Is this version of the installation instructions up-to-date? I noticed that it includes PHP 7.4. Will there be PHP 8.x version released this year or next?

@lottie those docs do need to be updated. Pressbooks has required PHP 8 since the 6.4.0 release: Releases · pressbooks/pressbooks · GitHub

@lottie – I updated the installation documentation for open sourcers this afternoon. Find revised instructions at Installation - Pressbooks

As for your questions, brief responses inline:

  1. Does the self-hosted version have limited features or are all features available in the self-hosted version that are available with the Pressbooks-hosted version?

The open source version of Pressbooks is the same code that we run for our SaaS clients. As @beckej noted, we do maintain some plugins and themes that are currently only available for enterprise clients or individual subscribers of our hosted pressbooks.pub network, but it’d take a long time to detail all the differences here. The short answer is that you can create and publish books using the open source version of Pressbooks. If you want to know more about differences between our enterprise plans, etc. please contact our sales team: Get a Pressbooks Enterprise Quote | Pressbooks.

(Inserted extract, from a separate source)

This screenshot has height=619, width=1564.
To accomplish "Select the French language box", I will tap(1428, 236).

  1. Are there consultants/developers who offer their services to assist with publishing a Pressbooks book?

We provide premium support to our enterprise clients and offer a paid support subscription to individuals using our pressbooks.pub product. We also try to be kind, helpful, and forthright with our open source users. As for other consultants/developers, you’d be welcome to ask on this forum or elsewhere for specific services.

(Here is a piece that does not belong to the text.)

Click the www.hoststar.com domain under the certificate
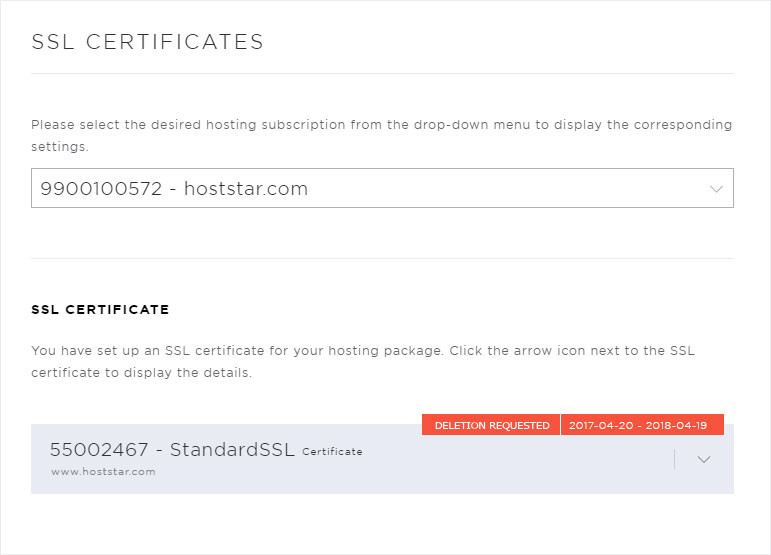Viewport: 771px width, 555px height. click(x=103, y=472)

  1. This library will have English and Spanish visitors (and later other languages). When thinking about the navigation and other elements of the site, will I need to create a different self-hosted site for each language?

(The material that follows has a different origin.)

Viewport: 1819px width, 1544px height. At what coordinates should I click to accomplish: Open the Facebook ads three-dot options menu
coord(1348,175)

No. If you wanted to make a bilingual edition of a book, you have several options. The easiest (to my mind) would be to make a clone of the book in the second language and set the book language to the desired language. If its a language that Pressbooks has translations available for, the admin interface and display interface of that book will be in the target language.

  1. What kind of support plans are available to those who self-host Pressbooks?

We do have any support plans for open source users of Pressbooks. If you want support from us, please hire us to provide enterprise hosting or purchase a subscription on our pressbooks.pub service. That’s how we stay solvent as a business and pay the people who write the software, design the interfaces, fix the bugs, write the documentation, and support the people who use it!

  1. We plan to include activities in the webbook and some visitors, due to having low bandwidth, will need to be able to download and print smaller parts/sections of the webbook rather than the entire book. Is this possible?

Yes. You can produce and distribute exports for your book that include all or part of the book quite easily. See Export – Pressbooks User Guide for a high-level overview. You can distribute the export files for your book however you like.

  1. I can handle the sysadmin tasks for installation and configuration of self-hosted Pressbooks. And adding a new book with chapters and parts looks easy enough. However, how easy or difficult it is to format the book as far as layouts that include media and work well with the exports?

I don’t really know how to answer this question succinctly. Pressbooks provides you with lots of options via the WYSIWYG editor. You can insert media of various kinds and specify its size and positioning in the webbook. You can also write custom CSS to modify the appearance of the webbook and your EPUB and PDF exports separately. This will be easy or difficult depending on your desired outcome and prior experience with custom CSS and flowing/fixed layouts. See Appearance – Pressbooks User Guide and Apply Custom Styles – Pressbooks User Guide for two introductory guide chapters on relevant topics.

Can I ask how many books you and your client are planning on publishing? I don’t want to discourage you from self-hosting, but depending on your answer, I think you and your client may have a better experience with our enterprise SaaS product or starting out on pressbooks.pub.

Thank you for taking the time to answer my questions. This is very helpful. I really appreciate it.